• **Extract**
# # # # #

[1z0-829] 13-Threads
These are highlights from a Java 8 developer with years of experience trying to highlight only the important details that we easily miss throughout the time. You might think that sometimes is silly to highlight some things but even those things might help you to remember the entire context. —
- Order of thread execution is not often guaranteed
- Remember that calling run() instead of start() does not start a new thread.
- There are different types of threads:
- system thread is created by the JVM and runs in the background of the application, EX: garbage collection
- user defined thread is one created by the application developer to accomplish a specific task
- daemon thread can be both system or user defined threads and will not prevent the JVM from exiting when the program finishes
- Thread states are
- NEW (when you create a new thread)
- RUNNABLE (as soon as you call start() but it does not mean that it is already being executed)
- BLOCKED (Waiting to enter synchronized block)
- WAITING (Waiting indefinitely to be notified)
- TIMED_WAITING (Waiting a specified time)
- Using while() loop to check for data without some kind of delay is considered a bad coding practice as it ties up CPU resources for no reason.
- Calling interrupt() on a thread in the TIMED_WAITING or WAITING state causes the main() thread to become RUNNABLE again. (The example below is a way to prevent the thread to wait more than needed for the result)

# # # # #

• **Dataset excerpts**
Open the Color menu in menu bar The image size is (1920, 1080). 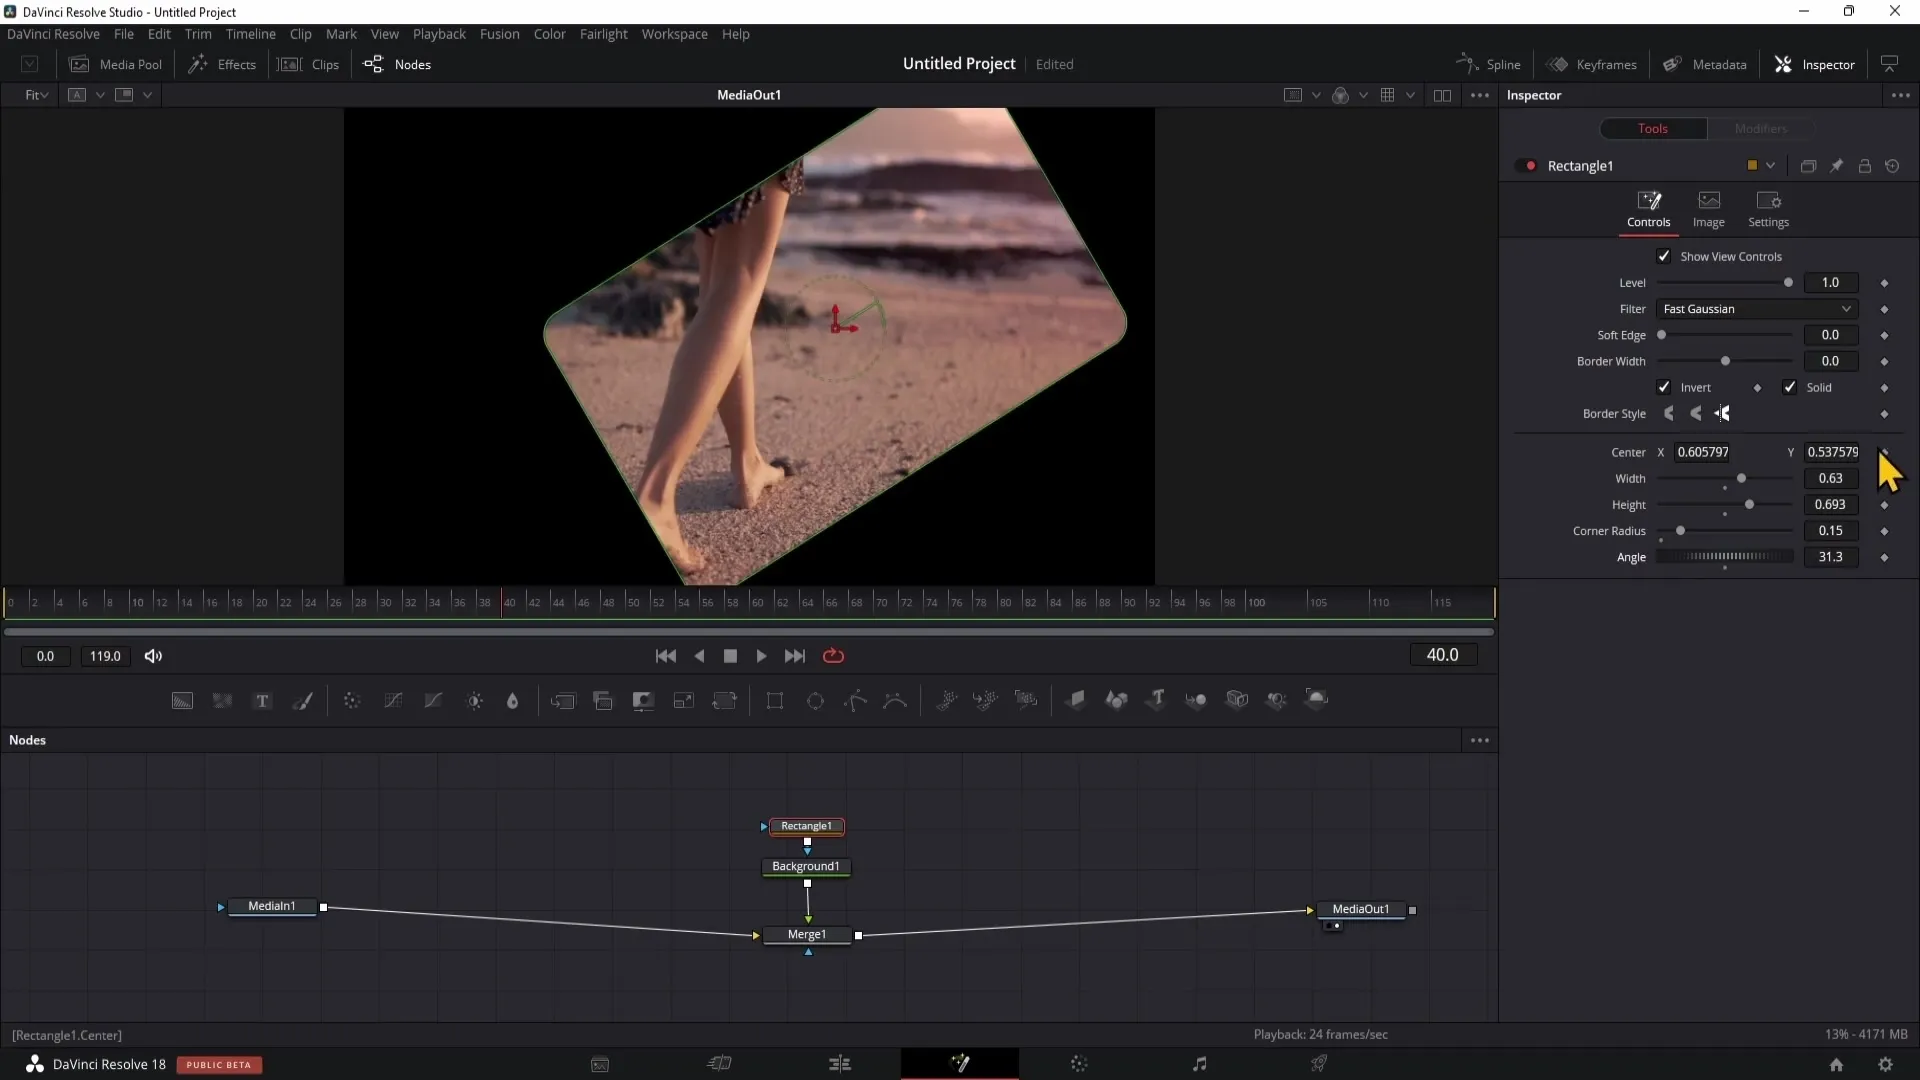click(550, 33)
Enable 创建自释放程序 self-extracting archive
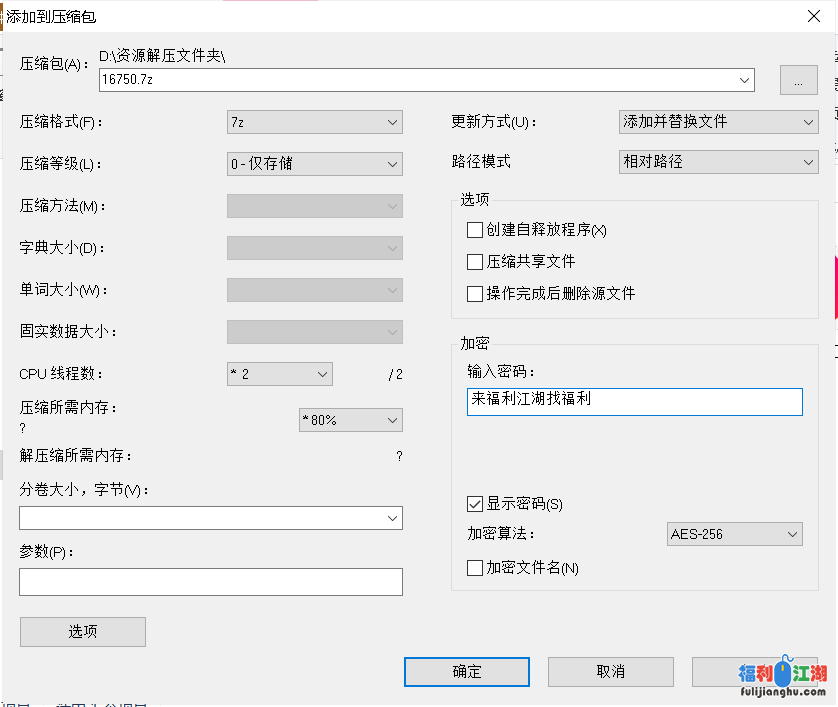 click(x=475, y=230)
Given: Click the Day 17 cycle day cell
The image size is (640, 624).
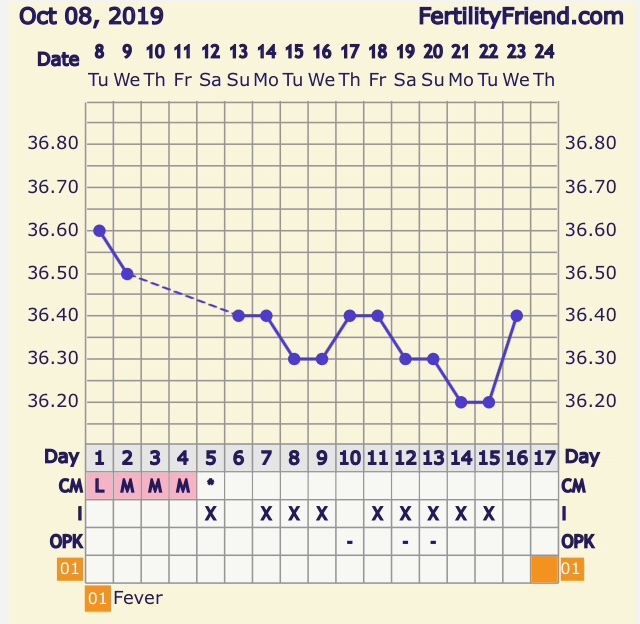Looking at the screenshot, I should pos(545,458).
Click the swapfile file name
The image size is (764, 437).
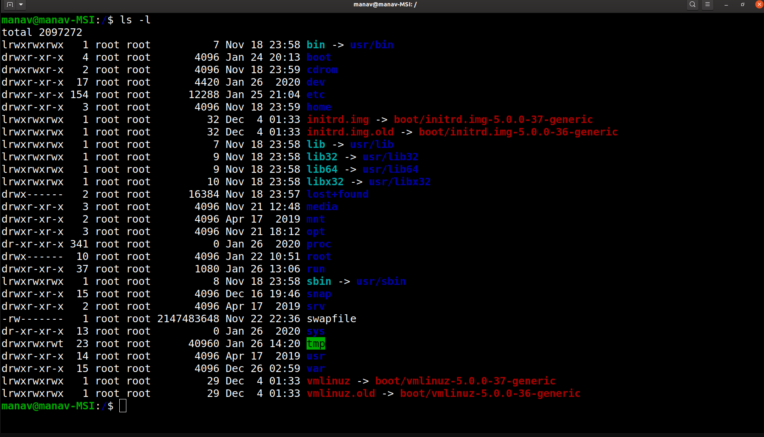pos(331,319)
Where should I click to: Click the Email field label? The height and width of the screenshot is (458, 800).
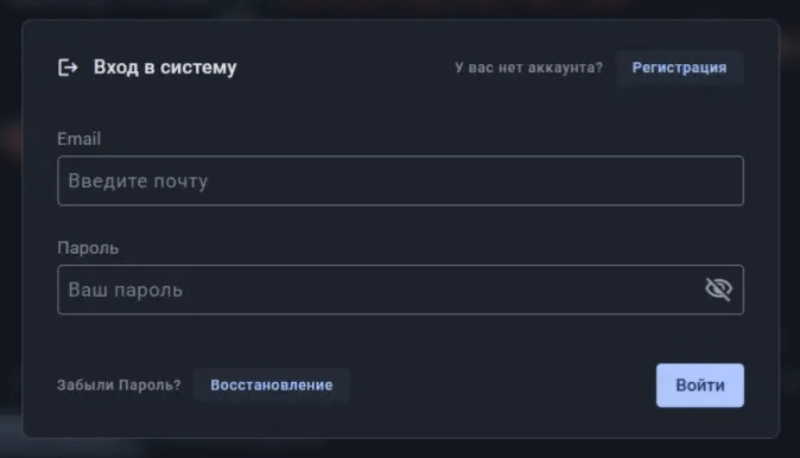tap(79, 139)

# # # # #

• **Stated task 1**
Reproduce the part of the Java threads notes that opens with the words containing "- There are" and closes with "a new thread)".
• **Stated task 2**
In the Java threads notes, which thread state means waiting to enter a synchronized block?

• **Worked answer 1**
- There are different types of threads:
- system thread is created by the JVM and runs in the background of the application, EX: garbage collection
- user defined thread is one created by the application developer to accomplish a specific task
- daemon thread can be both system or user defined threads and will not prevent the JVM from exiting when the program finishes
- Thread states are
- NEW (when you create a new thread)

• **Worked answer 2**
BLOCKED